10. Integritas Moral

67 5 13
                                    

   Bis Viola meluncur deras menuju Jakarta. Meliak-liuk di jalanan menyapa rimbunan dedaunan. Bis karatan yang catnya terjangkit panu itu, dengan segenap hati mengantarkan orang-orang yang duduk di dalamnya ke manapun mereka mau.

   Bis ini unik. Untuk semua orang yang duduk di dalamnya, gratis biaya. Makanya banyak disenangi orang. Namun, ketika hendak turun, agaknya harus memberikan seonggok uang. Takut takut kondekturnya naik darah.

   Terminal Mangkat Selamat sudah tak lagi terlihat. Pepohonan yang berbaris rapi di susur jalan, menemani kepergian Bis Viola. Jendela yang terbuka, membuat kesegaran udara makin terasa. Hingga ketika,

   "Hmm... opo iki? Ambunee..." Kata salah seorang penumpang bujang sembari menjepit hidung dengan jarinya.

   Ah, Ipul rupanya. Seharusnya bis itu yang melakukannya, tapi sudah didahului oleh Ipul. Dia menghembuskan gas asam bercampur karbondioksida. Tak ramah lingkungan memang.

   Hijaunya sesawahan yang membentang, yang tengah digarap oleh para petani yang selalu riang, gagahnya gunung-gunung yang tinggi menjulang, seakan-akan membuat langit tertopang.

   Ketika tiba di Wangon, terasa seperti dihimpit oleh perbukitan yang di datarannya banyak ditanami pohon singkong. Namun agaknya sayang, karena Yusuf tertidur pulas. Kalau Yusuf tertidur pulas, tau bagaimana kan, kawan? Labib sudah terlempar jauh ke alam bawah sadarnya. Tak peduli orang di samping, depan, dan belakangnya terganggu karena bisingnya. Muda memang, tapi gayanya sudah tua. Efek reformasi nampaknya masih meninggalkan angan dan luka.

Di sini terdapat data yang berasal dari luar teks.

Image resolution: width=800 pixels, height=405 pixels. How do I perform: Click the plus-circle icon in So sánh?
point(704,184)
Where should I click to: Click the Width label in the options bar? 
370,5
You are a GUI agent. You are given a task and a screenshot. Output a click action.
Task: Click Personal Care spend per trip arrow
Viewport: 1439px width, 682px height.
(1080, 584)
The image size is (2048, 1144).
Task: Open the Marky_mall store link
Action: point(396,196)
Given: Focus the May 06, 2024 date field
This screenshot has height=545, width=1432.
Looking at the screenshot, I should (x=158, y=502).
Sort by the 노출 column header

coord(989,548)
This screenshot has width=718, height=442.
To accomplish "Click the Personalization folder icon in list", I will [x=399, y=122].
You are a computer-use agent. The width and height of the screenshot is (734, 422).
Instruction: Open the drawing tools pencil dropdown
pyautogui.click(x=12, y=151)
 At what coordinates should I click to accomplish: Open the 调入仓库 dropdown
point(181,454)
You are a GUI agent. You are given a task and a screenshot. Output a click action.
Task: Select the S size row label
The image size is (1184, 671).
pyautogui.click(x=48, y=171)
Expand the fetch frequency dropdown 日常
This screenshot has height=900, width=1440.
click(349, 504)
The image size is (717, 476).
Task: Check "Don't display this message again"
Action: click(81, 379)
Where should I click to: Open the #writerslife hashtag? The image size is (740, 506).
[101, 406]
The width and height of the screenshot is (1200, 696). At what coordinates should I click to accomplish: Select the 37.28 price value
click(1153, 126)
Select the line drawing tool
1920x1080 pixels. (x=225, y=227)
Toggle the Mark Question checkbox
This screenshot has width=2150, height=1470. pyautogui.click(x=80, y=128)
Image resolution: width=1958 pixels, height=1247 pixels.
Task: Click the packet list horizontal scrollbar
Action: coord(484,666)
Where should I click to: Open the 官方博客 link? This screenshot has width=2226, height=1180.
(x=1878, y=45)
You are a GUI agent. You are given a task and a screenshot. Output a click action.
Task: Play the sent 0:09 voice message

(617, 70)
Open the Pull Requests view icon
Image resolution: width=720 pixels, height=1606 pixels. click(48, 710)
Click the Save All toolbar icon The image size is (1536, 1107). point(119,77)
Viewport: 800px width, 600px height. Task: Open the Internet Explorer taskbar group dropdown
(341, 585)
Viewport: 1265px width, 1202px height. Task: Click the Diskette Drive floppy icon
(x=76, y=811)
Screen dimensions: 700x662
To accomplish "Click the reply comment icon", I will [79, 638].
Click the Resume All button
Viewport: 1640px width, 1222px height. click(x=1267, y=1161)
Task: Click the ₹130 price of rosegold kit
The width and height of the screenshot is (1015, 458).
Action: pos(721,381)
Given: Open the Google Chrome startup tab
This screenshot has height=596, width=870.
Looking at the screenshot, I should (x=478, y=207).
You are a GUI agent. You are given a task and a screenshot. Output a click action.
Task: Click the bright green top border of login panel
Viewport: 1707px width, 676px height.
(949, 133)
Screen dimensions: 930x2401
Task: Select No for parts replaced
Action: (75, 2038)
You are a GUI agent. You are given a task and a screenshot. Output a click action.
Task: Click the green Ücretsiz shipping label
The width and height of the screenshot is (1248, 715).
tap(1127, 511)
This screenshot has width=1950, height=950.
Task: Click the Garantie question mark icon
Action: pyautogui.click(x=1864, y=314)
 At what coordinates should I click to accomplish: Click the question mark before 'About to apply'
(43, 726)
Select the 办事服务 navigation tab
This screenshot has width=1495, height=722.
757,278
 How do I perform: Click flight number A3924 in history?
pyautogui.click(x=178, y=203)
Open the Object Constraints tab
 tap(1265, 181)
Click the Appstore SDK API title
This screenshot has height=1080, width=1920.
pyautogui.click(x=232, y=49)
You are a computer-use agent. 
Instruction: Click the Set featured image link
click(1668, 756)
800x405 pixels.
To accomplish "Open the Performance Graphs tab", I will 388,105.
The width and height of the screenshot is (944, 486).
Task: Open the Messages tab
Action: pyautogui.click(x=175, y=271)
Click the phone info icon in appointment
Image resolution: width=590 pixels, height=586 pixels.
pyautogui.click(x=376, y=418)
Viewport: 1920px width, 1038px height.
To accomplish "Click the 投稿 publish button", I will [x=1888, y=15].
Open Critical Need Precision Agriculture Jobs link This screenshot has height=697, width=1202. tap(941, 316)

   Di Wangon, ada penumpang lain masuk bis, mahasiswa nampaknya, karena ia membawa kardus yang dipanggul. Entah apa isinya. Mungkin beberapa lusin pakaian untuk yatim.

   Bis meneruskan perjalanannya yang masih panjang membentang. Garis akhir yang menanti di sana masih menunggu dengan tenang.

   Jembatan yang di bawahnya terdapat sungai besar yang mengalir deras pun terlewati. Banjar sudah ditapaki. Berderet-deret penjual Es Kelapa menggelar dagangan di sisi jalan. Berniat bagus memang, namun menandakan ke-kurang strategis-an koordinat pedagang, yang artinya kurang pendidikan ekonomi.

  Adam Smith agaknya sedikit bertanggung jawab atas hal ini. Bapak Ekonomi yang memiliki segudang teori tentang ekonomi ini harus memutar otak kembali untuk memvalidisasi teori, atau bahkan bisa disebut hipotesa itu. Indonesia harus makmur dan sejahtera.

   Setelah bergoyang-goyang ria di Banjar, ban Bis Viola terus bergulir seakan-akan menggulung jalan. Tekanan ban yang mumpuni itu bisa diajak kompromi. Tapi berbeda halnya dengan perut Bis Viola. Sang supir melambatkan laju bisnya dan mengubah haluan untuk mendapat sedikit asupan energi dari penyuplai. Bis Viola meneguk bensin dengan begitu lahap, menandakan ia bersemangat untuk mengantar para penumpang ke manapun mereka tuju.

   Keluar pom dengan begitu anggun, dengan perut yang sudah terisi, Bis Viola melanjutkan perjalanan diiringi dengan lambaian tangan Mas Pengisi Bensin.

   Menuju ke rute selanjutnya ; Ciamis. Gunung Bongkok yang terlihat di ufuk utara sana, seperti orang yang sedang ruku'. Karena itulah dinamakan dengan Bongkok = Bungkuk.

   Landscape Ciamis hampir serupa dengan Cilacap, yang sepanjang jalan membentang luas hijaunya sawah nun sedap dipandang mata. Sejuknya udara serasa menampar-nampar kala jendela bis dibuka. Melihat sekawanan kerbau yang sedang membajak sawah ditemani mentor-mentornya. Jalanan yang sedikit bergelombang, dengan laju yang cukup deras, menimbulkan sensasi luar biasa.

   Karena terlalu menikmati perjalanan, mereka berlima tidur. Bahkan kondektur yang duduk persis di samping pintu bis pun terkantuk-kantuk. Ciamis berlalu tanpa mereka saksikan panoramanya yang begitu indah.